→ Trecho do documento
━━━━
21 de fevereiro de 2017 – Terça-feira, 7ª semana

 

Leitura: Eclo 2,1-13 (grego 1-11)

O livro Eclo foi escrito por Jesus Ben Sirac entre 190 e 165 a.C., em hebraico, mas chegou a nós através da tradução em grego (Sirácida) realizada por seu neto em 132. A.C. no Egito. Partes do texto hebraico foram encontrados só em 1894 no Egito e em 1964 em Israel. A contagem dos versículos de Eclo difere nas edições da Bíblia por causa das traduções gregas e latinas (cf. comentário de ontem).

A Tradição Ecumênica da Bíblia (p. 1719) comenta: Os preceitos contidos neste cap. enquadravam-se nas circunstâncias do início do séc. II a. C., em vésperas da perseguição de Antíoco Epífanes (2Mc 1,2-4.12-15). Mas cabem em qualquer época e se encontram frequentemente no AT (Sl 3; 5; 6 etc.).
━━━━
→ Instruções da tarefa
Dê continuidade ao comentário sobre a leitura de Eclo 2,1-13, começando logo após a última frase apresentada.

→ Registros de apontamento para texto e elementos
━━━━
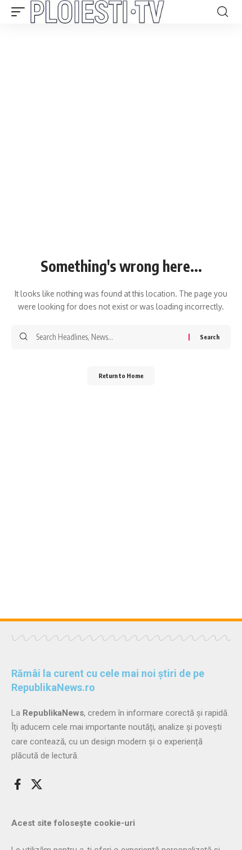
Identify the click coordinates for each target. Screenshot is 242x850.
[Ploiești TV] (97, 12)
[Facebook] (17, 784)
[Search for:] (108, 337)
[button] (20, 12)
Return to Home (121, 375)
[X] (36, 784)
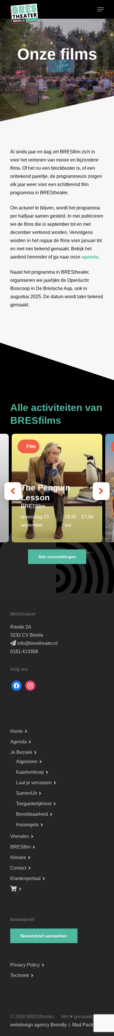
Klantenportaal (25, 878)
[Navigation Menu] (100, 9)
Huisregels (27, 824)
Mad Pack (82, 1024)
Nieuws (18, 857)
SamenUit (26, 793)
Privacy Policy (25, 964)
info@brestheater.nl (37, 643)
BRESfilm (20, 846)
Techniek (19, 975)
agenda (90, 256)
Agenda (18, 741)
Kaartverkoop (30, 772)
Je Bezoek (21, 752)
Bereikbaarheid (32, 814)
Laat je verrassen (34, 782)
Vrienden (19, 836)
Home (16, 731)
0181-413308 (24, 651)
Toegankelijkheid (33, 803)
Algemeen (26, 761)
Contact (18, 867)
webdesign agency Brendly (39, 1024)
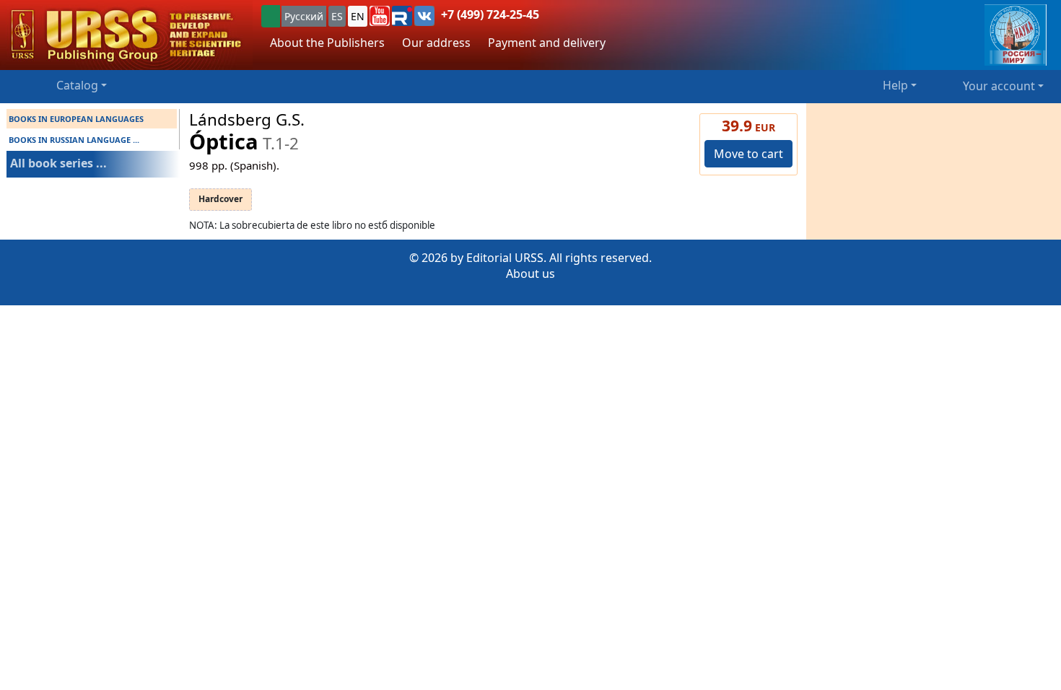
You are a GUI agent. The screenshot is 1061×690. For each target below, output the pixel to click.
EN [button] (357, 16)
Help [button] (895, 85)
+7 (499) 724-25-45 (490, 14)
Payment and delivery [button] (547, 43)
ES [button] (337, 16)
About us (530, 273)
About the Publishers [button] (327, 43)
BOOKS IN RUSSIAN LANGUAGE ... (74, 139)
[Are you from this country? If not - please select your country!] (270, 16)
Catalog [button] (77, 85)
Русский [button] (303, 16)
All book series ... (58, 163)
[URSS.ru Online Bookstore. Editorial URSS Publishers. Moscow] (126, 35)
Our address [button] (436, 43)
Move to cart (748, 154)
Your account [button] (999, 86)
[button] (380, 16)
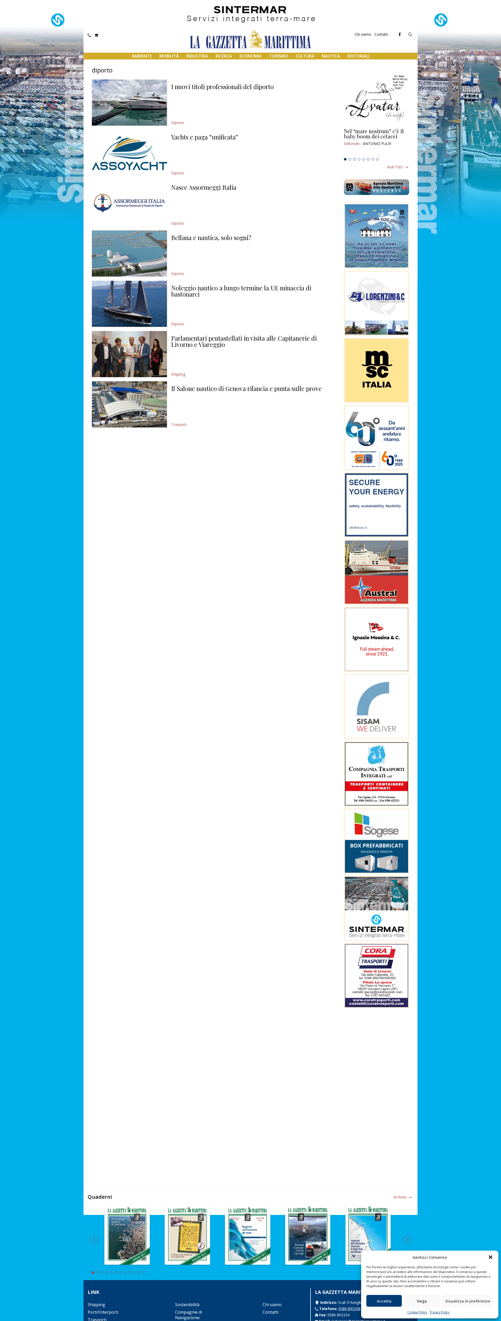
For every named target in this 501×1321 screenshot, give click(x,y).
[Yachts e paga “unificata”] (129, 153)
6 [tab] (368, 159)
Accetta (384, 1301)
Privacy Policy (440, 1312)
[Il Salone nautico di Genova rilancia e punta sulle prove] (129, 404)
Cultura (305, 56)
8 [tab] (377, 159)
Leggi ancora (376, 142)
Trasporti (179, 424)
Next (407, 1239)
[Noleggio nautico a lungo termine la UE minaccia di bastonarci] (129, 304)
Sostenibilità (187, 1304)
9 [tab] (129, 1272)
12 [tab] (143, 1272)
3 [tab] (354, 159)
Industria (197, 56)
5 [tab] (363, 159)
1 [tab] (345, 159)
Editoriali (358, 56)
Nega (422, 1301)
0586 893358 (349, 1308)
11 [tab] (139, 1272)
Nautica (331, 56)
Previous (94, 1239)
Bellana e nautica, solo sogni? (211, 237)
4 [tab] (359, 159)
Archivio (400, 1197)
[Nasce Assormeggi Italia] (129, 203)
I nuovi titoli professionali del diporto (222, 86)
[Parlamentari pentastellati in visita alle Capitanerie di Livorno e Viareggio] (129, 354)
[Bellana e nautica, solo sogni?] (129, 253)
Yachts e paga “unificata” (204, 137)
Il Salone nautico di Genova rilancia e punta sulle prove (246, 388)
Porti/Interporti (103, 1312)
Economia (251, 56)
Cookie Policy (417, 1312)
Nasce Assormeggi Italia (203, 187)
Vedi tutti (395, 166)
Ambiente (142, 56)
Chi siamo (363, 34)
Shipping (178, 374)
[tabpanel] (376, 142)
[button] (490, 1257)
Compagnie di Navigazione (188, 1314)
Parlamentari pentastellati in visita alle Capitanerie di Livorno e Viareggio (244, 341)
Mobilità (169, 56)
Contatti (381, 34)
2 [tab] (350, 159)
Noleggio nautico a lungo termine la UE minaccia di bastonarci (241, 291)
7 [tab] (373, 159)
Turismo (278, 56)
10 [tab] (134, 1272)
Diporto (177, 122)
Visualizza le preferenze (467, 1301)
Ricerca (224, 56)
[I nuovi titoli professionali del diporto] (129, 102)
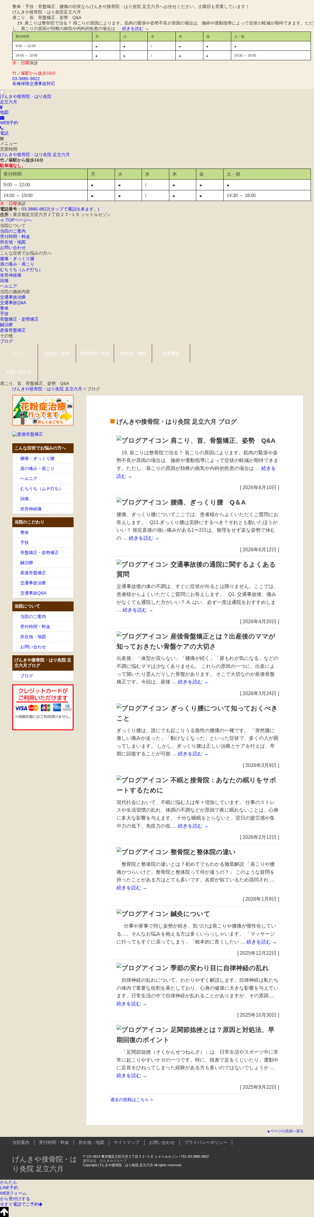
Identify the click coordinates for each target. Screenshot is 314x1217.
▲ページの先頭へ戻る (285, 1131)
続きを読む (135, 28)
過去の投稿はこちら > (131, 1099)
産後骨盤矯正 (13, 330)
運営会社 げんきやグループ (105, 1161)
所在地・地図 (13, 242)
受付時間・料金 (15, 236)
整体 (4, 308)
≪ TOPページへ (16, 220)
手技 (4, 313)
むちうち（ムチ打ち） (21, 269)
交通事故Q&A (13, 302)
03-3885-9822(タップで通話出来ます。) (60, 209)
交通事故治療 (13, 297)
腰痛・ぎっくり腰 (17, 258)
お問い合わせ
━━━━
→ Resultado da tarefa
O temor de Deus nas provações é tema frequente no AT. Ben Sirac dá conselhos aos que servem a Deus, para enfrentarem as provações (cf. Hb 12,4-13; Tg 1,2-4.12-15) e resistirem à profanação e humilhação. Precisam ser fiéis a lei de Deus e confiar na sua misericórdia (cf. v. 16).

Filho, se decidires servir o Senhor, permanece na justiça e no temor e prepara a tua alma para a provação. Mantém o teu coração firme e sê constante, inclina teu ouvido e acolhe as palavras de inteligência, e não te assustes no momento da contrariedade. Suporta as demoras de Deus, agarra-te a ele e não o deixes, para que sejas sábio em teus caminhos. Tudo o que te acontecer, aceita-o, e sê constante na dor; e nas contrariedades de tua pobre condição, sê paciente. Pois é no fogo que o ouro e a prata são provados e, no cadinho da humilhação, os homens agradáveis a Deus. Crê em Deus, e ele cuidará de ti; endireita os teus caminhos e espera nele. Conserva o seu temor, e nele envelhecerás (vv. 1-6).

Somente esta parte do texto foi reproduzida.